Whenever a line in the records below contains "agent", pick it out.

»»

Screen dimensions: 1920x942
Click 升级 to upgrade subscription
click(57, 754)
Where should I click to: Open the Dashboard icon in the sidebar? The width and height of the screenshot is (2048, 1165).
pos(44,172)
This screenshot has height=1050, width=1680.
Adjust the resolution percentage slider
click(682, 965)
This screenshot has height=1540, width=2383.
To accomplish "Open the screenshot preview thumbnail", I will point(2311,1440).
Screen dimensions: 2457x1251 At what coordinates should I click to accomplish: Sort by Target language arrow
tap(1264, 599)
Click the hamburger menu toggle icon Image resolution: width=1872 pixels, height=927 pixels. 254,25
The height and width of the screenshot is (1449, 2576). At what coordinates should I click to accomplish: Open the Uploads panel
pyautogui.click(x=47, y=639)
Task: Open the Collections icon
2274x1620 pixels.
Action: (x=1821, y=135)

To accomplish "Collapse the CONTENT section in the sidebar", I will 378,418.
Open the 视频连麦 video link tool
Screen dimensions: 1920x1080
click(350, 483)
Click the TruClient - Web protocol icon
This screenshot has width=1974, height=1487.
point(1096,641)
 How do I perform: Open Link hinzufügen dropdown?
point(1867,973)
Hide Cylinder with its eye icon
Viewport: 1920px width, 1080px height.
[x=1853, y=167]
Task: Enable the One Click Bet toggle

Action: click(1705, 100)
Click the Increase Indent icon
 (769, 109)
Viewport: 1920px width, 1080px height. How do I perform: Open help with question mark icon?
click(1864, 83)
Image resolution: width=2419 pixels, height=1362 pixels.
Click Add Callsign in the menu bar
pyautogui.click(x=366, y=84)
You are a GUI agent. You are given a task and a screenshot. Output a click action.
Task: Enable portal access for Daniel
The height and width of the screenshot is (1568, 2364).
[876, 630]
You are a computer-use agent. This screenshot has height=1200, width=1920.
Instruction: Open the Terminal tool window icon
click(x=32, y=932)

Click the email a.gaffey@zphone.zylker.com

««

ANSWER FOR THE TASK.
You are a GUI agent. You are given a task and a screenshot. Output a click action.
You are a computer-use agent. This screenshot has height=1200, width=1920.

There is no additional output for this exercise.